TASK GOAL |
Rewrite everything from the line containing "Viewport: 770px width, 1203px" down to the end of the items, renaming "Veggie Special Pizza" to "Margherita Pizza" and keeping all else the same, and leave the pictures out of your answer.

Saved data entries
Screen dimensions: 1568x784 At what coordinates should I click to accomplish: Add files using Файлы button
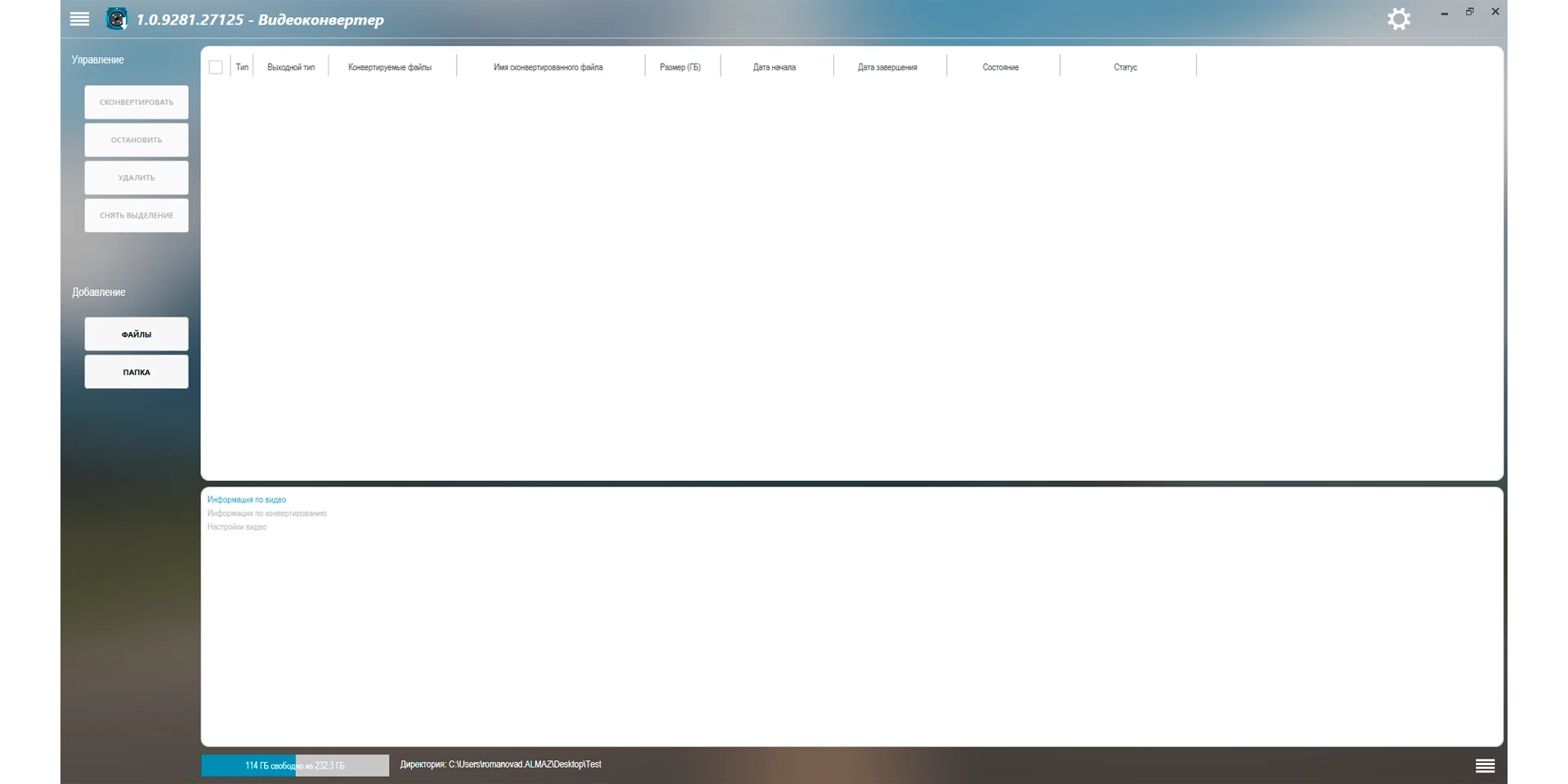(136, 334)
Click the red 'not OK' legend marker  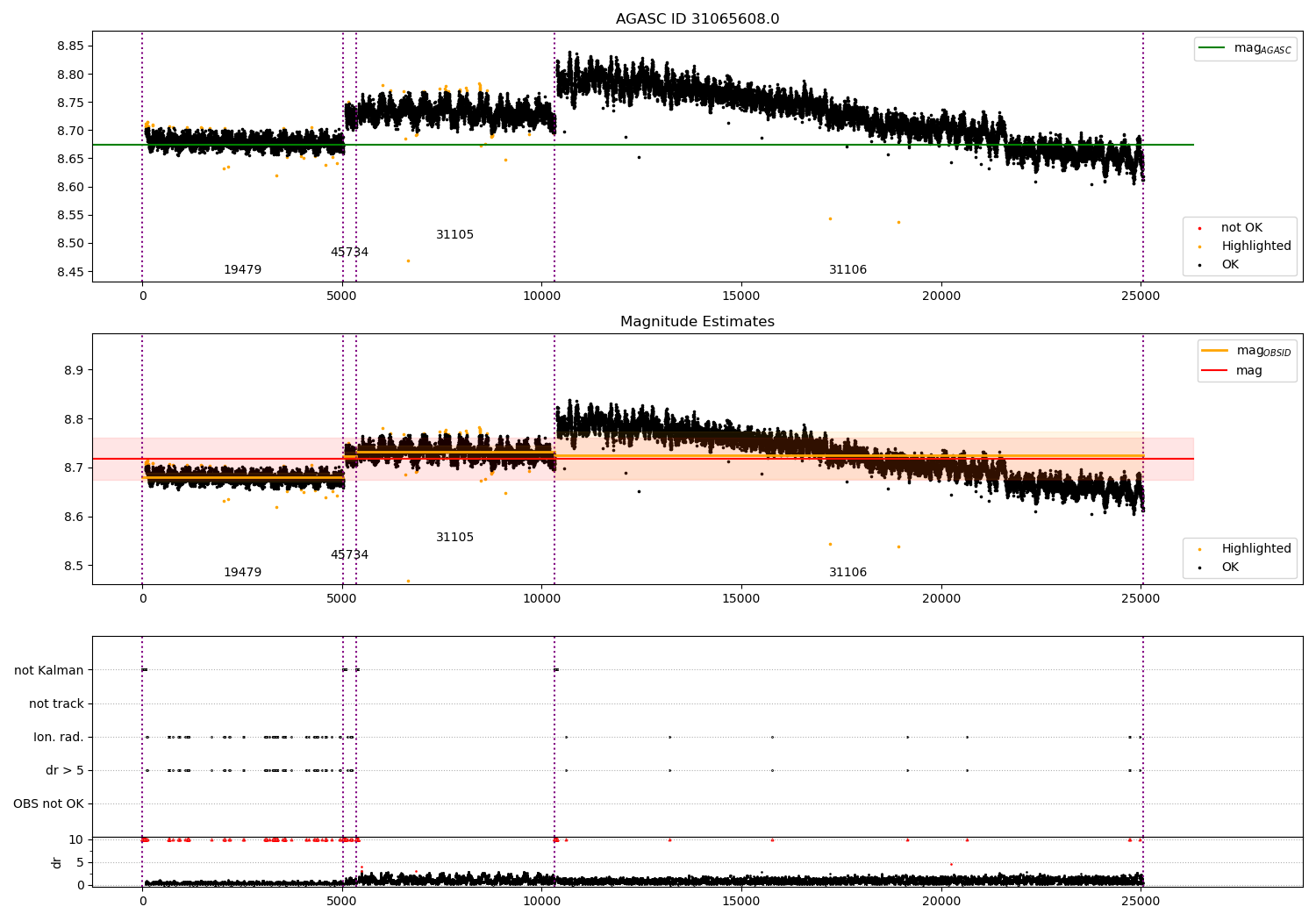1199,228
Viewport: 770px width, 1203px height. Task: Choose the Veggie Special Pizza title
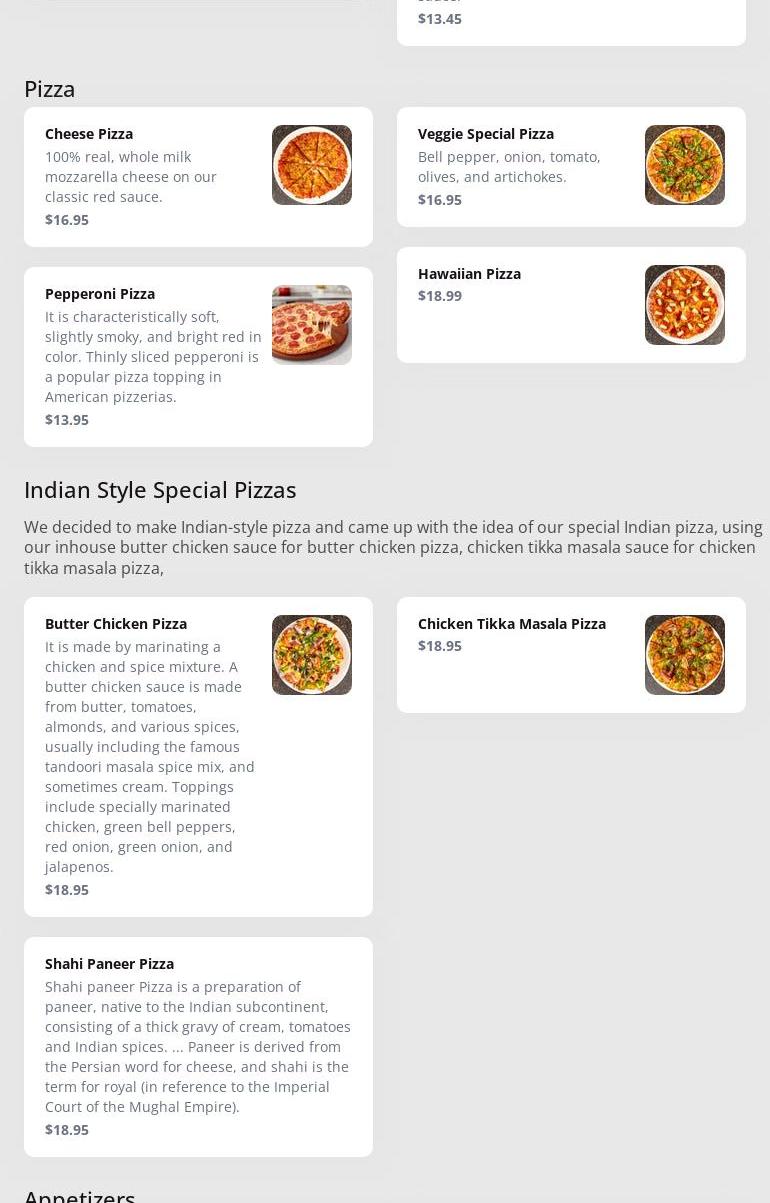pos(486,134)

OUTPUT BELOW |
Viewport: 770px width, 1203px height. Task: Choose the Margherita Pizza title
pos(486,134)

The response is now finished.